Dans les années 1920, Cocteau et Satie influencent et fédèrent les compositeurs-musiciens du Groupe des Six (Auric, Durey, Honegger, Milhaud, Poulenc et Germaine Tailleferre), qui se produit en particulier au Bœuf sur le toit, cabaret en vogue. Cocteau se mêle également aux artistes de Montparnasse et fréquente la cantine de Marie Vassilieff où se retrouvent Modigliani, Léger, Picasso, Matisse

  • Le temps des ballets
    Cocteau est subjugué par Diaghilev, le créateur des ballets russes, et par ses spectacles mais désappointé par le peu de succès rencontré par le ballet Le Dieu Bleu auquel il a participé. Un soir de 1912, place de la Concorde, Diaghilev lui lance le fameux « Étonne-moi ! ». De fait, il bouleverse sa vie et sa façon de créer, il innove et affiche comme précepte « ce que le public te reproche, cultive-le, c’est toi » (Potomak). Il va désormais rechercher la modernité, ce qu’il prouve avec Le Sacre du printemps de Stravinsky, puis Parade avec des costumes et décors de Picasso et une musique de Satie. En 1920, Cocteau compose un ballet à la fois bouffon et poétique Le Bœuf sur le Toit, musique de Milhaud et décors de Dufy, avec pour vedettes les frères Fratellini. Puis, il conçoit, avec le Groupe des Six, un livret insolent et cocasseLes Mariés de la Tour Eiffel.
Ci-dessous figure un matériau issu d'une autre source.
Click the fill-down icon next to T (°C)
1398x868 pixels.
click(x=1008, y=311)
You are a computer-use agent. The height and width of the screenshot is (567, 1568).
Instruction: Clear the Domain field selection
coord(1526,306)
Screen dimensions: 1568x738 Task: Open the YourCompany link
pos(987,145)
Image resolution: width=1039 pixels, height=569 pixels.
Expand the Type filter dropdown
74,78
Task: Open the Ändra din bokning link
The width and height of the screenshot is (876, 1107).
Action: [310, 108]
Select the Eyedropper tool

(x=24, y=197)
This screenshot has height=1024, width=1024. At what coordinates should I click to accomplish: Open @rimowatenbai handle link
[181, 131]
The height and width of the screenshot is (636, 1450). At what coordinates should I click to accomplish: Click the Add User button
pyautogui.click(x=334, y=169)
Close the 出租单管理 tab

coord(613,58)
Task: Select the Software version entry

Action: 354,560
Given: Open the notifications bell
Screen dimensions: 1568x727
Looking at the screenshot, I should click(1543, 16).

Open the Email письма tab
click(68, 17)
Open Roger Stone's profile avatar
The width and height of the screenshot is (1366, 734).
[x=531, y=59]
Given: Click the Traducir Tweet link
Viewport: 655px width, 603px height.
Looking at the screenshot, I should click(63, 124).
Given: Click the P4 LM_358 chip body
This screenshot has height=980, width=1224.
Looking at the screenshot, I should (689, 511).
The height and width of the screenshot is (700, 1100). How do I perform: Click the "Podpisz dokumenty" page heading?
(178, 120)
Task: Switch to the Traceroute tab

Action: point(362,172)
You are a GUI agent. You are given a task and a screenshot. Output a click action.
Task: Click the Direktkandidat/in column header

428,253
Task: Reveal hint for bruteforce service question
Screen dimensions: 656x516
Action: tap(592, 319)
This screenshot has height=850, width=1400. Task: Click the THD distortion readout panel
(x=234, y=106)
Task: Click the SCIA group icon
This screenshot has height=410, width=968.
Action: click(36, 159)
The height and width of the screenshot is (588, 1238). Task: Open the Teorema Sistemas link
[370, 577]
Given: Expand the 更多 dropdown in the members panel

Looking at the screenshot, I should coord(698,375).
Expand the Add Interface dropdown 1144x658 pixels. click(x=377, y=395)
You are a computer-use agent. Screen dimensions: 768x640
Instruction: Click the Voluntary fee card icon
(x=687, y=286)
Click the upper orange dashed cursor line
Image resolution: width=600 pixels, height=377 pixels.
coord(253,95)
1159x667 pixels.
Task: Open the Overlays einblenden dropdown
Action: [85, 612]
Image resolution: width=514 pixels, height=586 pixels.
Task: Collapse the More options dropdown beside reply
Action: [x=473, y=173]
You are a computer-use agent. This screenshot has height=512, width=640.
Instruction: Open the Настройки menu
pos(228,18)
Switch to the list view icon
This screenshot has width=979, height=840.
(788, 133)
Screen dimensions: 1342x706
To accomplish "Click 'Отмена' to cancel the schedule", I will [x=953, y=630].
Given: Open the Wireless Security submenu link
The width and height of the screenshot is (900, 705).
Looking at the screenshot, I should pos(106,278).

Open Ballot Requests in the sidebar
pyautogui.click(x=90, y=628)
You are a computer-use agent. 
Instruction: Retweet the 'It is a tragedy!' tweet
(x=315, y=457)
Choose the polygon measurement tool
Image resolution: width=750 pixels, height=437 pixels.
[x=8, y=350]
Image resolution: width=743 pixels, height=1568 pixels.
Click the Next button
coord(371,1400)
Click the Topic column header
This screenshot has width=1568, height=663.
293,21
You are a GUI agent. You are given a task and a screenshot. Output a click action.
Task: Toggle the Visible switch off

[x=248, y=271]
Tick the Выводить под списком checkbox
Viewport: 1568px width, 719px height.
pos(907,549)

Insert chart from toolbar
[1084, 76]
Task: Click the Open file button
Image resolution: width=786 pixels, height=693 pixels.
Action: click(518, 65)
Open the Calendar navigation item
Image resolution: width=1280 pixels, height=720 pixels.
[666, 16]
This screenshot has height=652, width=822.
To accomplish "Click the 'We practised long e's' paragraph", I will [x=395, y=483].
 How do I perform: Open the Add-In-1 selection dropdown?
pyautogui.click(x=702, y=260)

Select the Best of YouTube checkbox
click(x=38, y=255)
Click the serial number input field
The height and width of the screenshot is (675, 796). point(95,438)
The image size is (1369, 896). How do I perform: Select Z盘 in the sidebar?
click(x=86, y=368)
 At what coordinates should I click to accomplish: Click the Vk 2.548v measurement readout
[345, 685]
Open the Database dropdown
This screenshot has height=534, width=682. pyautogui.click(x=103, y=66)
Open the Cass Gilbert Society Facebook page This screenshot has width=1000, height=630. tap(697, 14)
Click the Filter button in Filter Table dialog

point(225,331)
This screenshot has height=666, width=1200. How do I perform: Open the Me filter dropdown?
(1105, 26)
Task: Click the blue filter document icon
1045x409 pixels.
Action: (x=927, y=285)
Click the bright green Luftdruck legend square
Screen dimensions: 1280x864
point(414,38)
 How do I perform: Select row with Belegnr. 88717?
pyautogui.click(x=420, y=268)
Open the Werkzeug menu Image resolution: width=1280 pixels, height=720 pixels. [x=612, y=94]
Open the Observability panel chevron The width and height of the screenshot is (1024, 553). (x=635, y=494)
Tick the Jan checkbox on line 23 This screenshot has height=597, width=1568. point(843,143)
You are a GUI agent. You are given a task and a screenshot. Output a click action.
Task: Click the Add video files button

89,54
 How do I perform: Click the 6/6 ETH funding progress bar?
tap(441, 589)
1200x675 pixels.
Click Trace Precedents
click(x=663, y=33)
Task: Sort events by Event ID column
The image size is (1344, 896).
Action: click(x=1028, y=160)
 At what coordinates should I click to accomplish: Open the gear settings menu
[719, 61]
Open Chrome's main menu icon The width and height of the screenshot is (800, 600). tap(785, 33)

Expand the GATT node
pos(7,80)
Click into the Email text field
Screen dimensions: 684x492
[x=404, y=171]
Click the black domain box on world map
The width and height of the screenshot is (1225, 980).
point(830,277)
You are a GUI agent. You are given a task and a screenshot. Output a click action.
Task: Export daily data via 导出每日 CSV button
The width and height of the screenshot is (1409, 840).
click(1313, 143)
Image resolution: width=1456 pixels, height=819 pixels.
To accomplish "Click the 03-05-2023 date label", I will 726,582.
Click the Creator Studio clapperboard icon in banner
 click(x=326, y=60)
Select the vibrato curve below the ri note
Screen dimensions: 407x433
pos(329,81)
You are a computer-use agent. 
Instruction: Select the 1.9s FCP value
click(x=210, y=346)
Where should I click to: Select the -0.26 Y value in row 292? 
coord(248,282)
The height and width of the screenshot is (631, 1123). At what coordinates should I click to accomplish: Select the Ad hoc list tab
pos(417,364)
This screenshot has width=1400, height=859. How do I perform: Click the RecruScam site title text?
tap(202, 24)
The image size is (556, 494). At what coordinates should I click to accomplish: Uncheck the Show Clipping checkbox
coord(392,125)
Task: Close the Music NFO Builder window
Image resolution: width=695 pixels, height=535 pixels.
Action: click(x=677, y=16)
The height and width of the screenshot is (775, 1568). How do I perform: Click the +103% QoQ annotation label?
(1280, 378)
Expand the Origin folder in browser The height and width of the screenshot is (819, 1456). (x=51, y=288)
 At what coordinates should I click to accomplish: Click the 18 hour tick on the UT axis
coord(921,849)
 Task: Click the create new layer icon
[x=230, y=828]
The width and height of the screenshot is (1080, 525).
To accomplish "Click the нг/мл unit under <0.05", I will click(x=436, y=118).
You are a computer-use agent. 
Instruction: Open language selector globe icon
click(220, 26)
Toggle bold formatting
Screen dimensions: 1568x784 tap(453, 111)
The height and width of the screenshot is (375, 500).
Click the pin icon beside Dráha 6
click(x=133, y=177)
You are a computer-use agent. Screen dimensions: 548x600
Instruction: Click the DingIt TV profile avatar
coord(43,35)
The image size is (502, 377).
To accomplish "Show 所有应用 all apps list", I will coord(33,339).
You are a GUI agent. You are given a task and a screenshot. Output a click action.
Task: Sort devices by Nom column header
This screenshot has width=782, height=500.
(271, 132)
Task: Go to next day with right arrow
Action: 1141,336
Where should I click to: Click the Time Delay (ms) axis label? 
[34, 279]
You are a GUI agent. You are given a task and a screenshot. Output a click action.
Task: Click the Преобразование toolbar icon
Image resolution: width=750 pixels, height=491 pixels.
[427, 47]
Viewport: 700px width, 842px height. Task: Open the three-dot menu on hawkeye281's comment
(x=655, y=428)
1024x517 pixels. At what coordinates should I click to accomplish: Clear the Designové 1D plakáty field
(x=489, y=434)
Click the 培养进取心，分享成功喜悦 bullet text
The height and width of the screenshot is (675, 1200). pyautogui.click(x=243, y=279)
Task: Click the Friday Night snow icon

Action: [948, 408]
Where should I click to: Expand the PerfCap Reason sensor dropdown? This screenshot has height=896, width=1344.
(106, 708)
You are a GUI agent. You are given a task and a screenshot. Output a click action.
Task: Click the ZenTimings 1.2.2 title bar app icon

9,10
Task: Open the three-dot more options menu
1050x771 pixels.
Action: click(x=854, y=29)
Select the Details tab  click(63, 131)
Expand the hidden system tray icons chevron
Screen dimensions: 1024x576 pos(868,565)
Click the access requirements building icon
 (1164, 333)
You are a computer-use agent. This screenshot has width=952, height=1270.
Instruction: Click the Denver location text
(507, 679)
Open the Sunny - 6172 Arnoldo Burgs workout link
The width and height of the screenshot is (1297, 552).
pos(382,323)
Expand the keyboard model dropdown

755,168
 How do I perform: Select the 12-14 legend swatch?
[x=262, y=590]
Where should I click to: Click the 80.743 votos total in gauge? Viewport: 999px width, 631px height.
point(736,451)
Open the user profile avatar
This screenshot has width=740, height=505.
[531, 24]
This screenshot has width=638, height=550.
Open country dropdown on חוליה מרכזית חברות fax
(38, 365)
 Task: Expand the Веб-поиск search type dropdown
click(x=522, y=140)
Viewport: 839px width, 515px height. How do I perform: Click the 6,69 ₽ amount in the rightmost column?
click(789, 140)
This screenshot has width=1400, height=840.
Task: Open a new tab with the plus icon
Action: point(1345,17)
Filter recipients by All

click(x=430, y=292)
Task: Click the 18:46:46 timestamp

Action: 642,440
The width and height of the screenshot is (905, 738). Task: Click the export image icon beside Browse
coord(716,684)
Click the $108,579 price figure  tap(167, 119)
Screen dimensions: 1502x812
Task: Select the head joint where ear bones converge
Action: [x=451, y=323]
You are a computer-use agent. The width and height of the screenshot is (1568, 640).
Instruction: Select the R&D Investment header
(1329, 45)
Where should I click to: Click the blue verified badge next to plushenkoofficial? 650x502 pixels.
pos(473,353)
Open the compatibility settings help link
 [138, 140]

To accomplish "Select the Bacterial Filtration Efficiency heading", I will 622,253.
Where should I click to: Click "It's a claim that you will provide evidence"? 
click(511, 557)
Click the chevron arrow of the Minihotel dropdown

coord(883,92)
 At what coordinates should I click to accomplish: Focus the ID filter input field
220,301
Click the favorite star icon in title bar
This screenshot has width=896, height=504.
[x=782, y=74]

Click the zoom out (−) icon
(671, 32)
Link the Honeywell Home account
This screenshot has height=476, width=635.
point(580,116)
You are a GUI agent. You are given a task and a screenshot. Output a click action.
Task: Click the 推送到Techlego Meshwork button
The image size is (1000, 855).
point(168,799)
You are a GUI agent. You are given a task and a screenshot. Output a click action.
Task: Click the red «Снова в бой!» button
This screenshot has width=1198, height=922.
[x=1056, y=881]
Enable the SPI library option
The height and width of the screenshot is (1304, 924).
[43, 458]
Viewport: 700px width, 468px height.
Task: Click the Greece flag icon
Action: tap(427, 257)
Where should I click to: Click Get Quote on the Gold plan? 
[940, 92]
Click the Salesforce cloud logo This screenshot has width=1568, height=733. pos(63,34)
  • opium et œuvres majeures
    Après la mort en 1923 de Radiguet, auquel il était lié par un profond amour et dont il était le mentor, Cocteau anéanti se met à fumer de l’opium, pratique à laquelle il va s’adonner toute le reste de sa vie, malgré plusieurs cures de désintoxication. Celles-ci ont le don d’exacerber sa créativité : Opiumet Les Enfants terribles. Le roman Les Enfants terribles (1929) s’inspire du destin tragique des enfants de la famille Bourgoint, rencontrée lors d’un séjour à Villefranche-sur-Mer, qui a fortement impressionné Cocteau.